▽

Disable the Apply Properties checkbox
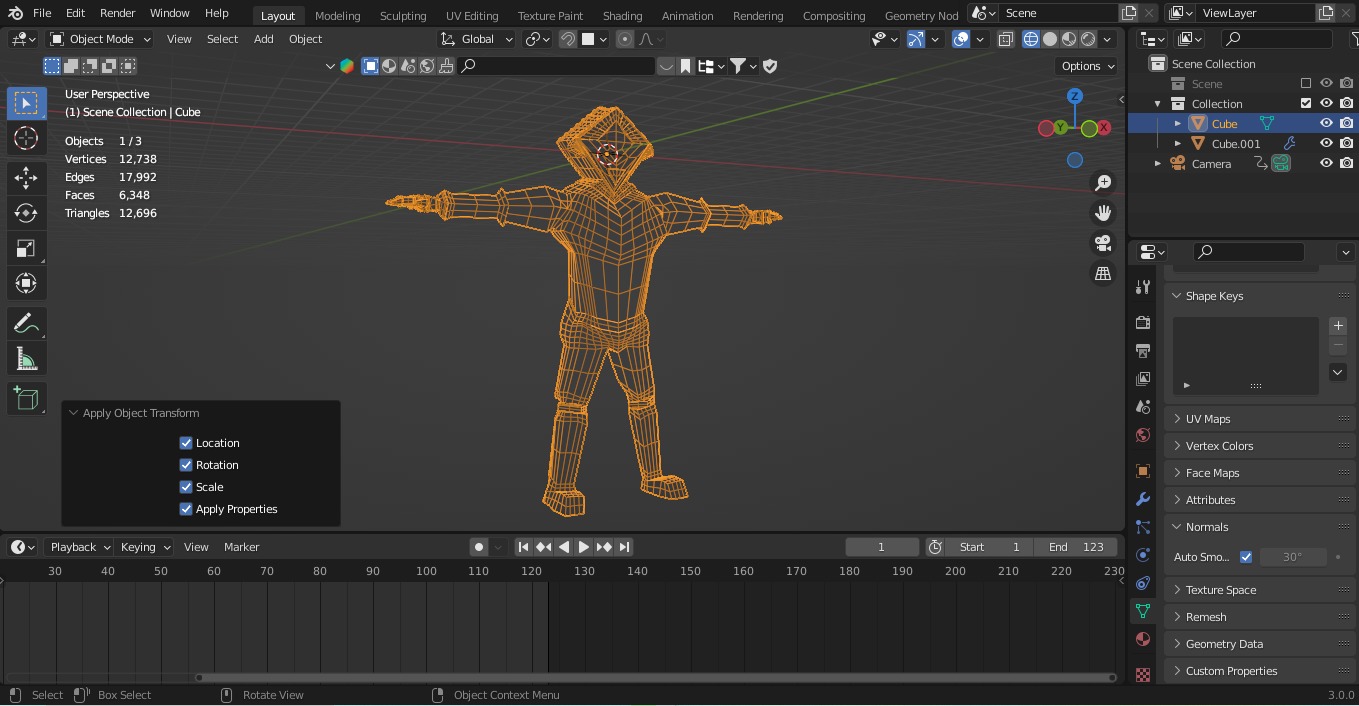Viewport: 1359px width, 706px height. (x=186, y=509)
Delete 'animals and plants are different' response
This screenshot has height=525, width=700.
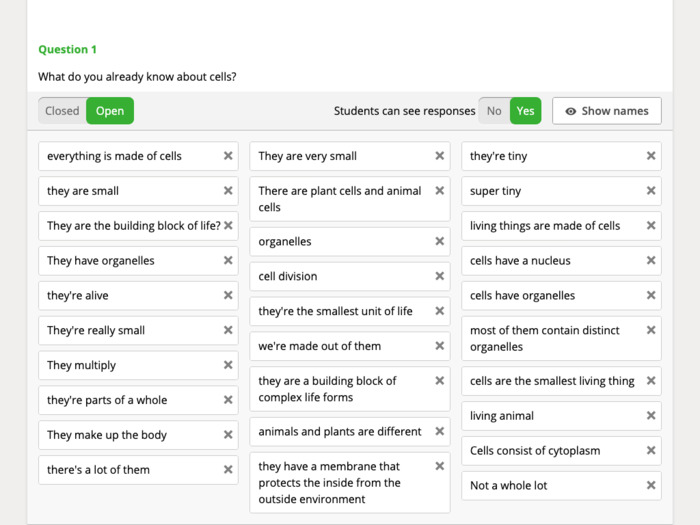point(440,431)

△
▽

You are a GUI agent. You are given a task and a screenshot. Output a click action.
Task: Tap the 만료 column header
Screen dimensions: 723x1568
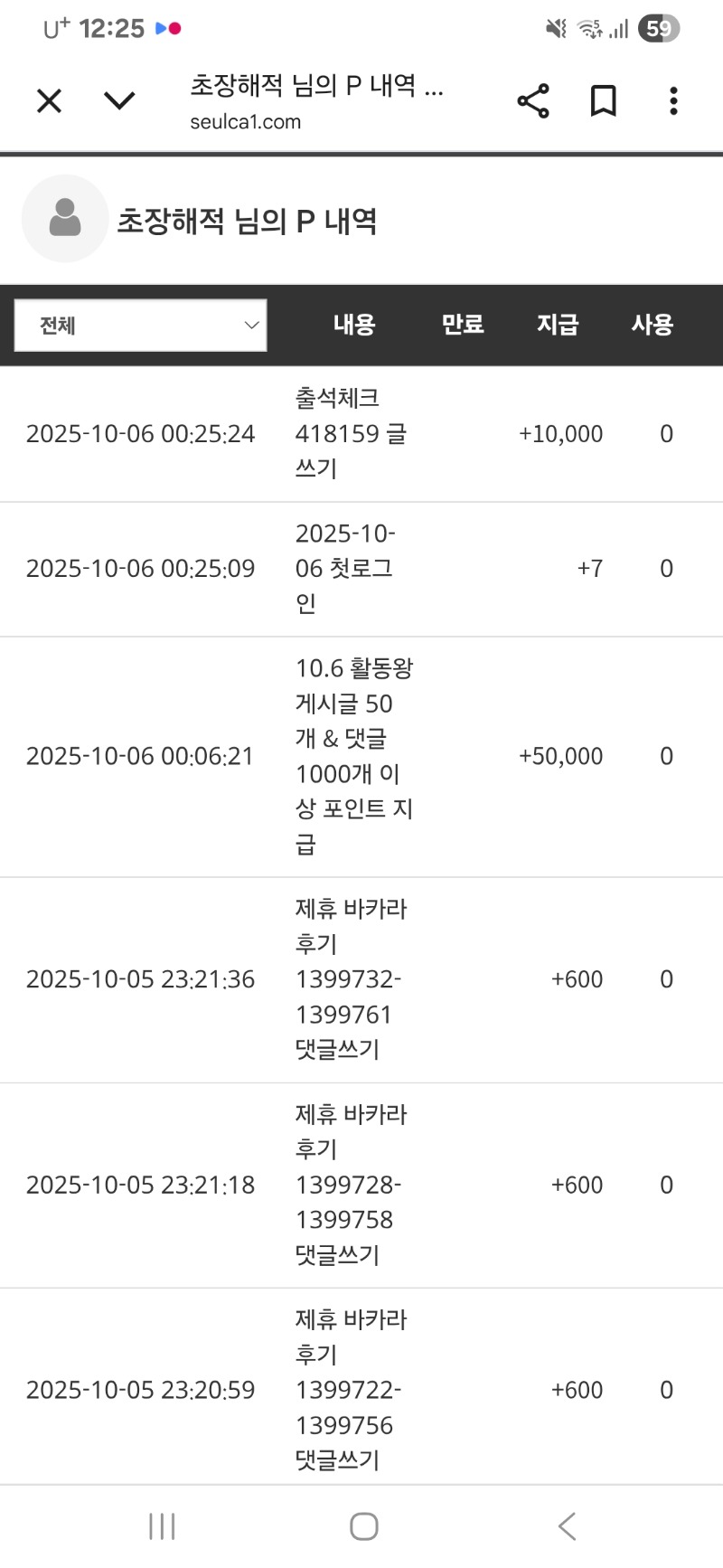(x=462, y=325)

△

* TASK DESCRIPTION *
Could you rewrite only the records starting with the line with "You are a GUI" and going on through the line with "(x=462, y=325)", swapping "click action" for "tap action" and keeping everything else the same? Leave the pictures out.

* OUTPUT *
You are a GUI agent. You are given a task and a screenshot. Output a tap action.
Task: Tap the 만료 column header
Screen dimensions: 723x1568
(x=462, y=325)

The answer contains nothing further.